Irish poet, playwright & civil servant (1913-1985)

Sigerson Clifford (1913 - 1 January 1985) was an Irish poet, playwright and civil servant.

Clifford was born at 11 Dean St, Cork City, and was christened Edward Bernard Clifford. His parents, Michael Clifford and Mary Anne Sigerson, were from County Kerry, and they returned there in the following year, to Cahersiveen, in the Iveragh Peninsula. He attended the Christian Brothers school in that town.

At the age of six, he went to live with his paternal grandfather, "Ned" Clifford, on the Old Road in the town. A gifted storyteller, Ned's influence encouraged his grandson to write poems and stories while at school. As a writer, young Edward Clifford adopted the first name Sigerson in honour of his maternal family, although he continued to be known as "Eddie" to family and friends.

Aged 19, after finishing secondary school, he joined the Civil Service, and worked for several years in unemployment exchanges in Cork and Kerry. In 1943 he moved to Dublin.

==Marriage==
In 1945 he married Sheila Marie Eady from Cork. Clifford continued to write, but he did not leave work, and retired from the Civil Service in 1973. They had two daughters and five sons, including the playwright Colm Ó Clúbhán.

==Death and legacy==
Sigerson Clifford died in Glenageary, County Dublin, on 1 January 1985, aged 71, and was interred in Kilnavarnogue Cemetery in his native Cahersiveen, with a graveside oration by his fellow Kerry author and playwright, John B Keane. A monument to his memory stands in the centre of Cahersiveen.

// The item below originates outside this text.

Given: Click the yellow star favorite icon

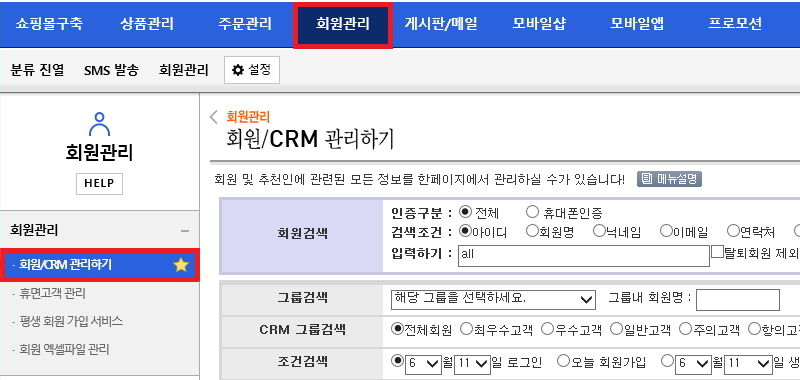Looking at the screenshot, I should 181,265.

Clifford wrote a number of poems and plays, including The Great Pacificator, which was staged at the Abbey Theatre, Dublin, in 1947. Clifford is best remembered for his poem, The Boys of Barr na Sráide, which was named after a street in Cahersiveen. The poem recalls the life of his boyhood friends starting from when they were young children through to the Black and Tan period, and up to the civil war. The poem speaks of the Irish tradition of "hunting for the wran" (wren), a small bird, on Saint Stephen's Day, 26 December. Later set to music, the song has been recorded by numerous traditional and folk singers including Christy Moore and Tim Dennehy.

Tim Dennehy, a singer/songwriter from the same area, wrote a song, Between the Mountains and the Sea celebrating the life and work of Clifford . It was issued on an album of the same name together with several of Clifford's songs.

On 17 July 2010, a verse of his poem The Ballad of the Tinker's Son was unveiled on a limestone plaque as part of the Puck Poets Project in Killorglin, County Kerry as a memory of his poetic contribution to the town of Killorglin.